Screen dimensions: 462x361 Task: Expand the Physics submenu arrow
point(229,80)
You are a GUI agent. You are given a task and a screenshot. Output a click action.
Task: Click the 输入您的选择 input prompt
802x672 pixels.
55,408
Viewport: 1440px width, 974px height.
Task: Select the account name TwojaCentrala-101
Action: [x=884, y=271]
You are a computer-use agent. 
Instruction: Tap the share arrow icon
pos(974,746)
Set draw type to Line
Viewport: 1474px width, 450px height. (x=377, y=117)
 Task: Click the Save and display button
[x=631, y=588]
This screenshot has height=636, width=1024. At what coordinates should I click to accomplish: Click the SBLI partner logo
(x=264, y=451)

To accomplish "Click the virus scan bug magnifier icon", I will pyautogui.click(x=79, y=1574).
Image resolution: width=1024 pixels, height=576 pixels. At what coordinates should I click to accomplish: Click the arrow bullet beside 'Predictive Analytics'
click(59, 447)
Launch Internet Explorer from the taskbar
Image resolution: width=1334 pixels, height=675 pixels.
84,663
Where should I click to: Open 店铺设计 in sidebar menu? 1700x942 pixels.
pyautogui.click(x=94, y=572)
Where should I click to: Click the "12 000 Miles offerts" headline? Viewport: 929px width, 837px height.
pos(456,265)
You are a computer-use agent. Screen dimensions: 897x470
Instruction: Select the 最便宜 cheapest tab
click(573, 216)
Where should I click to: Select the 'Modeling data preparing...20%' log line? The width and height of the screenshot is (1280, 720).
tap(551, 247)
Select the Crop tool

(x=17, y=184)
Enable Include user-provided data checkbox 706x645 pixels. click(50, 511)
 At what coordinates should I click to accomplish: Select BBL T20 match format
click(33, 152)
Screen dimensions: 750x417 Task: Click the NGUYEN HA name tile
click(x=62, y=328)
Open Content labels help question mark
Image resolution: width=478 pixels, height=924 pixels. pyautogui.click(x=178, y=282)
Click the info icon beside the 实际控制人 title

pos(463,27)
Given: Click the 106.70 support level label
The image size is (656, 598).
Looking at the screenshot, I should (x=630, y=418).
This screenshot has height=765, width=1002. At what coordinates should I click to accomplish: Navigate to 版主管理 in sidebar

• • •

** Task statement **
Give back exactly the lines running from the line containing "The image size is (656, 598)." through the end of the material above, both included, and nothing beyond them.

** Solution to this exercise **
The image size is (656, 598).
Looking at the screenshot, I should (x=630, y=418).
This screenshot has height=765, width=1002. At what coordinates should I click to accomplish: Navigate to 版主管理 in sidebar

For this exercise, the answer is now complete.